Task description:
Below are records with pictures; copy word for word only the lines between the line with "205-930-9595 (70, 69)" and the line with "Industry (81, 2209)", inclusive, and drop the pictures.

Segment Open

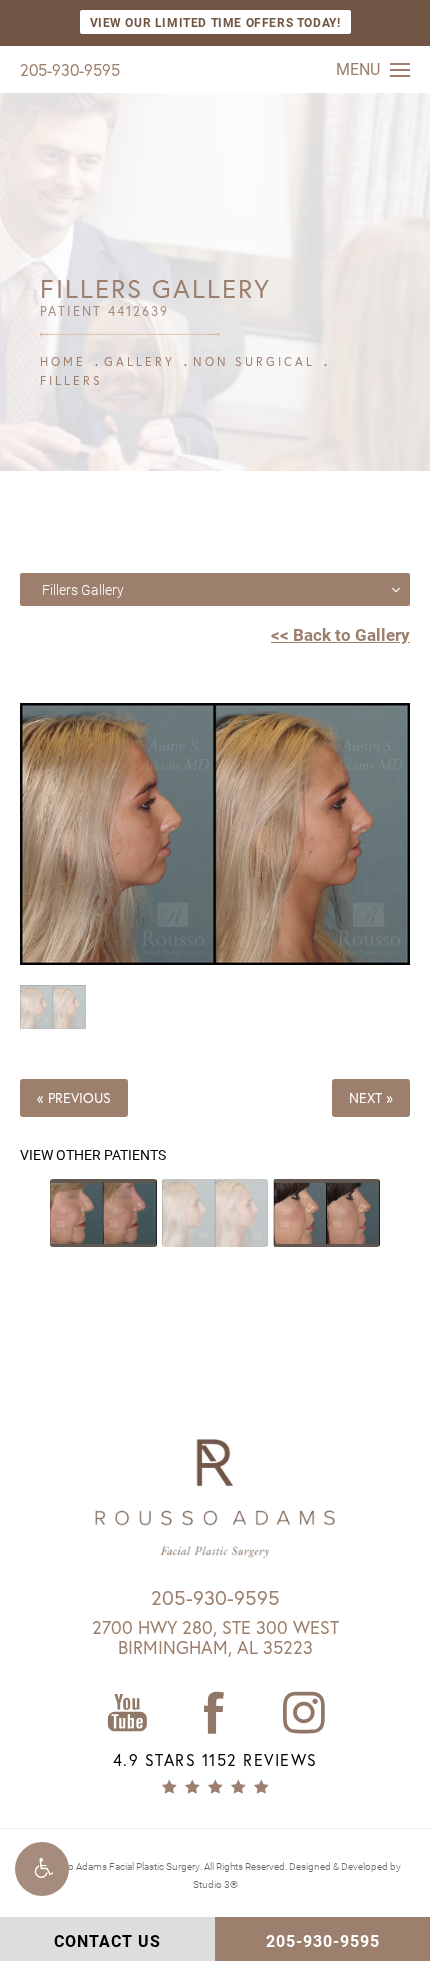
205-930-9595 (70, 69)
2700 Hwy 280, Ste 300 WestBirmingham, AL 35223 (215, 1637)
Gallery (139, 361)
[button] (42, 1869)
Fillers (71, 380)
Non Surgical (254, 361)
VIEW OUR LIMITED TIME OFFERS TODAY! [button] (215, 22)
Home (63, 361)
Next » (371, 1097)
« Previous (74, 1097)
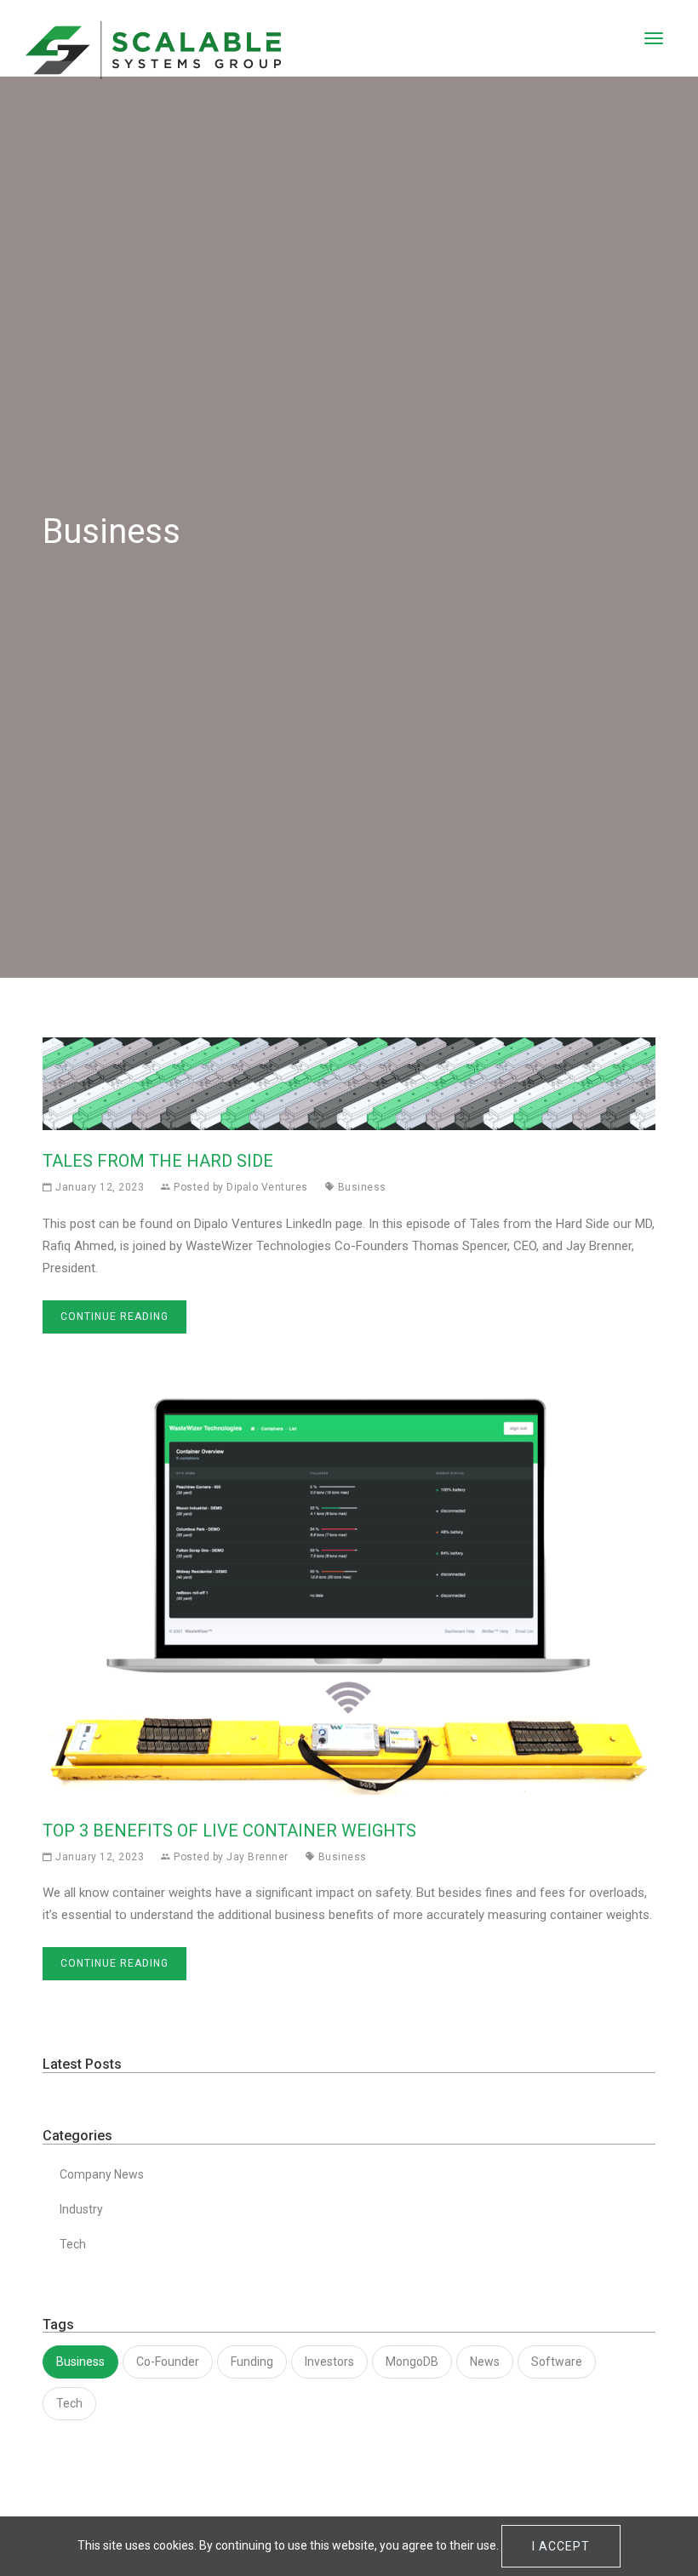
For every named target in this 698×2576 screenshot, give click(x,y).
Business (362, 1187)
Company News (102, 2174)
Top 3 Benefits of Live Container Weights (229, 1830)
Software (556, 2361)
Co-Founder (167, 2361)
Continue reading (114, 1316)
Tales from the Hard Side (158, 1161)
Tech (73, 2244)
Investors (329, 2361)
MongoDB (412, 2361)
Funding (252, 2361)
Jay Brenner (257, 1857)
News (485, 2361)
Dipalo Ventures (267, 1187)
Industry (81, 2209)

Segment Closed
Segment Open

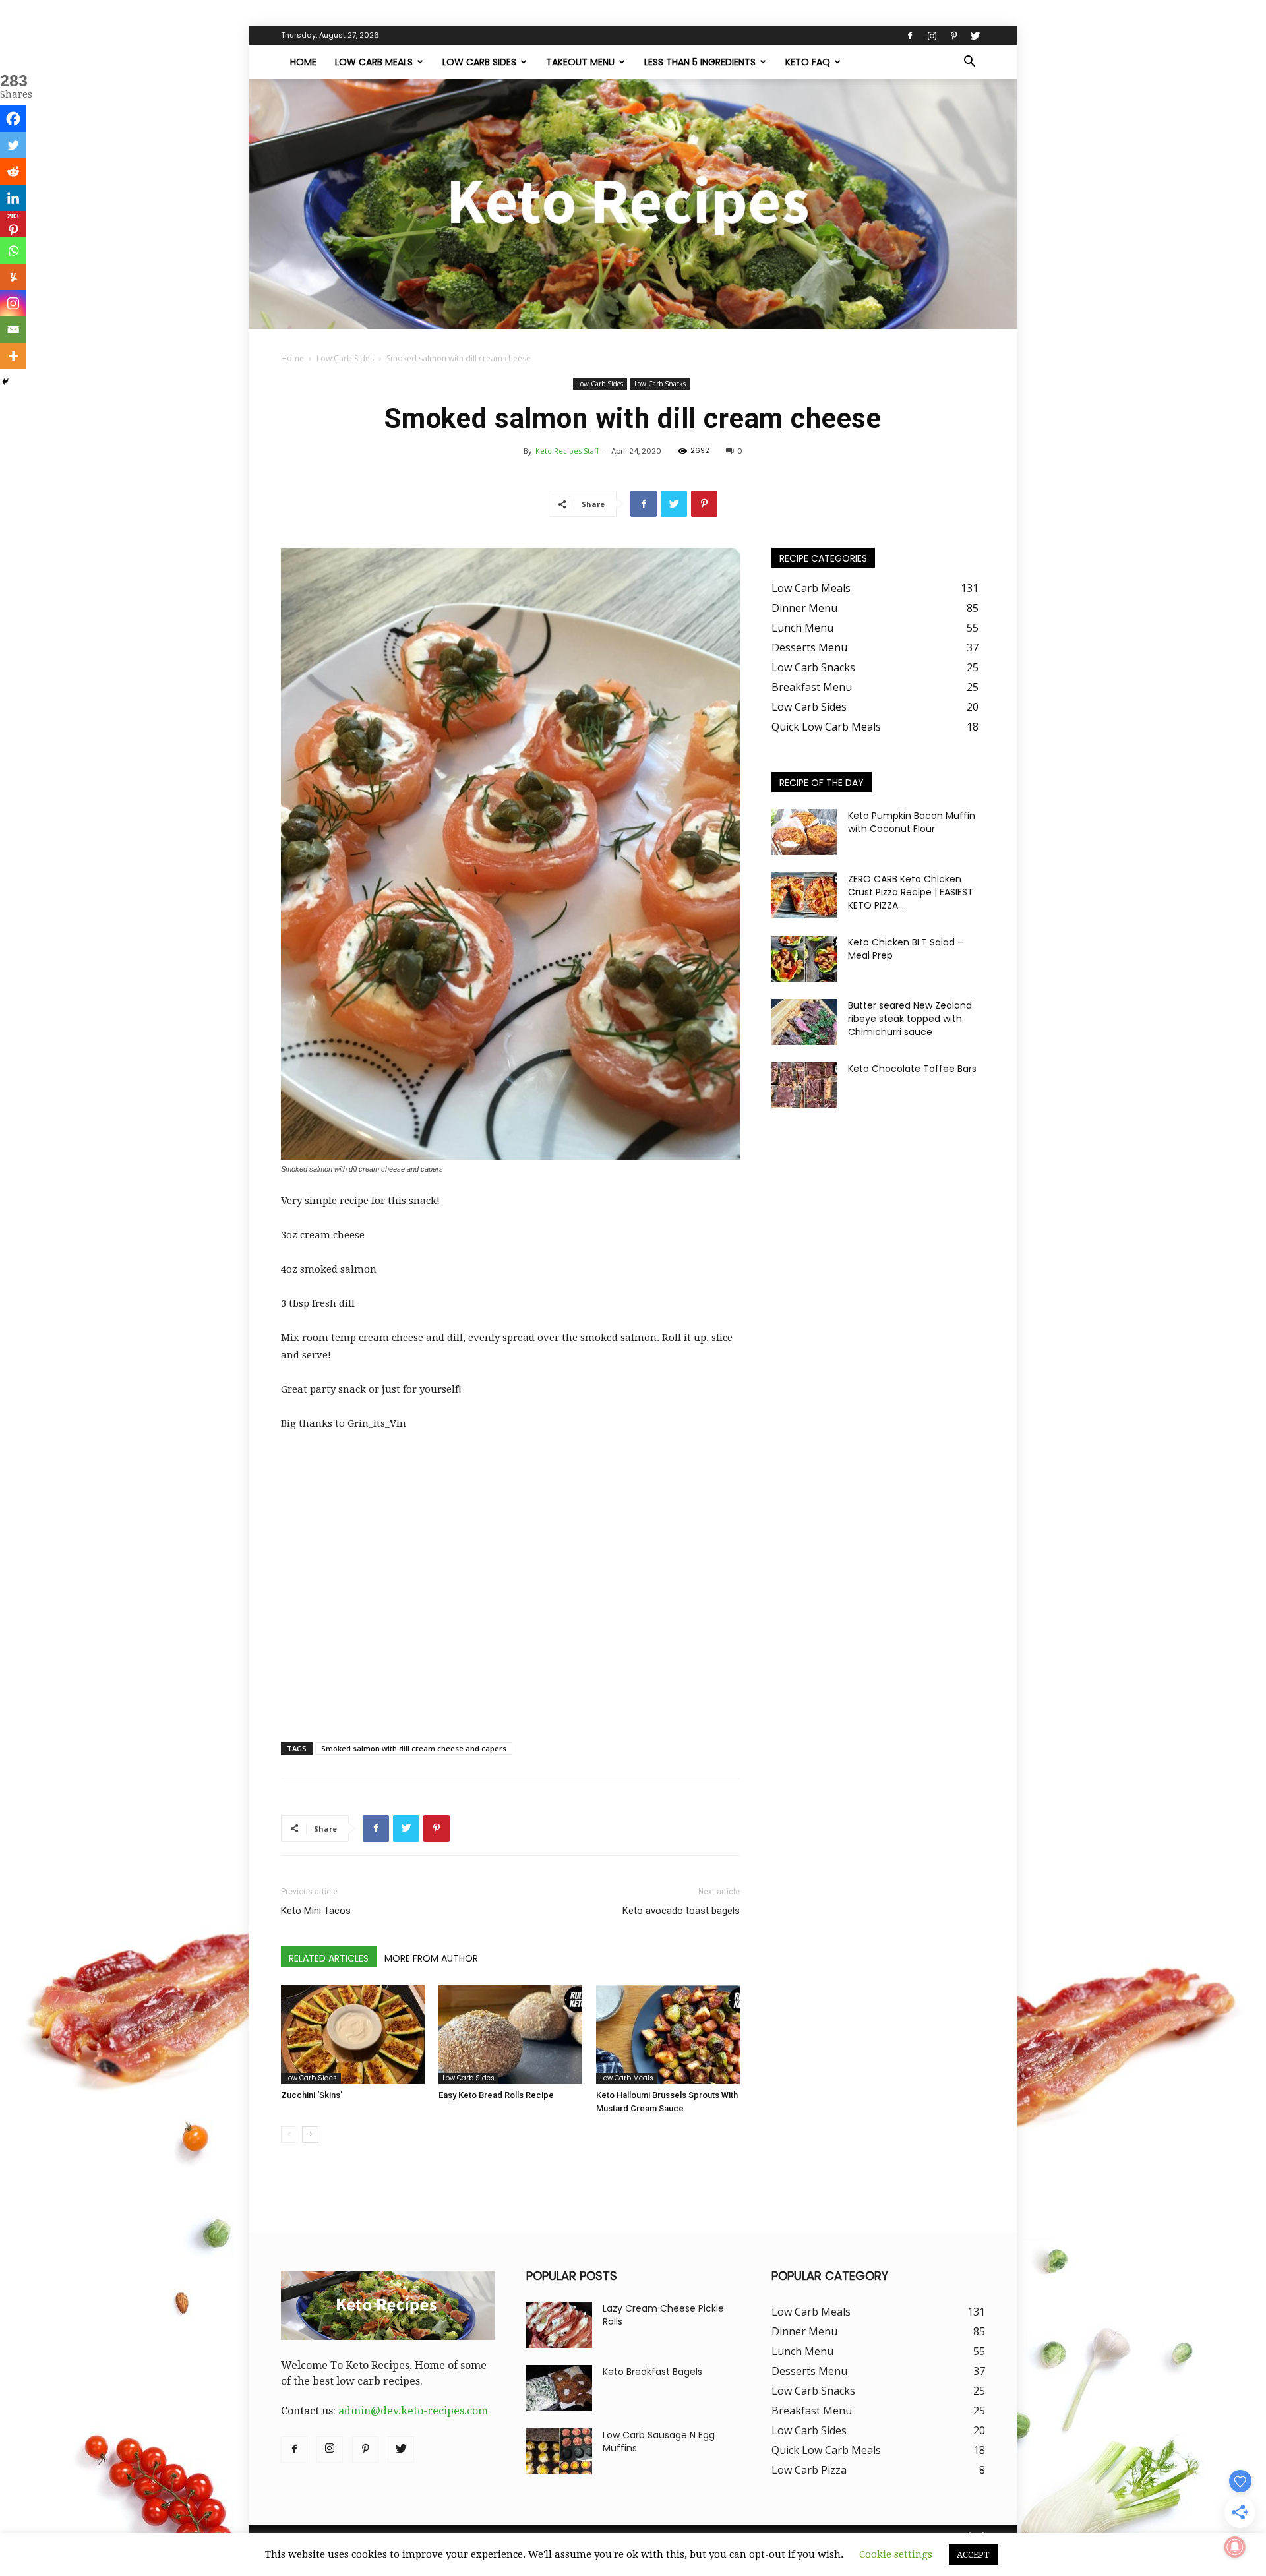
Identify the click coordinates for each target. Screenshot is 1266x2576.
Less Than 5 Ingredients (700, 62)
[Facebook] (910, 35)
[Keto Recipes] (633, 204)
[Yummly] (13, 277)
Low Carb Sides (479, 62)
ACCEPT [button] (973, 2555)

Segment Closed

Task response:
205-930-9595 (70, 69)
2700 Hwy 280, Ste 300 WestBirmingham, AL 35223 (215, 1637)
Gallery (139, 361)
[button] (42, 1869)
Fillers (71, 380)
Non Surgical (254, 361)
VIEW OUR LIMITED TIME OFFERS TODAY! [button] (215, 22)
Home (63, 361)
Next » (371, 1097)
« Previous (74, 1097)
For every named target in this 698×2576 screenshot, give click(x,y).
Business (362, 1187)
Company News (102, 2174)
Top 3 Benefits of Live Container Weights (229, 1830)
Software (556, 2361)
Co-Founder (167, 2361)
Continue reading (114, 1316)
Tales from the Hard Side (158, 1161)
Tech (73, 2244)
Investors (329, 2361)
MongoDB (412, 2361)
Funding (252, 2361)
Jay Brenner (257, 1857)
News (485, 2361)
Dipalo Ventures (267, 1187)
Industry (81, 2209)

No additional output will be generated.